The Nintendo DS is a dual-screen handheld game console developed and released by Nintendo. The device went on sale in North America on November 21, 2004. The DS, short for "Developers' System" or "Dual Screen", introduced distinctive new features to handheld gaming: two LCD screens working in tandem (the bottom one featuring a touchscreen), a built-in microphone, and support for wireless connectivity. Both screens are encompassed within a clamshell design similar to the Game Boy Advance SP. The Nintendo DS also features the ability for multiple DS consoles to directly interact with each other over Wi-Fi within a short range without the need to connect to an existing wireless network. Alternatively, they can interact online using the Nintendo Wi-Fi Connection service.

Prior to its release, the Nintendo DS was marketed as a "third pillar" in Nintendo's console lineup, meant to complement the Game Boy Advance and GameCube. However, backward compatibility with Game Boy Advance titles and strong sales ultimately established the new handheld console as the successor to the Game Boy series.

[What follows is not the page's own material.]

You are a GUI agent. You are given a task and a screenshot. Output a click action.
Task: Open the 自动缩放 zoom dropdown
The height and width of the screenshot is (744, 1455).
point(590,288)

On March 2, 2006, Nintendo launched the Nintendo DS Lite, a slimmer and lighter redesign of the original Nintendo DS with brighter screens. On November 1, 2008, Nintendo released the Nintendo DSi, another redesign with several hardware improvements and new features. As of December 31, 2013, all Nintendo DS models combined have sold 153.98 million units, making it the best selling handheld game console to date, and the second best selling video game console of all time.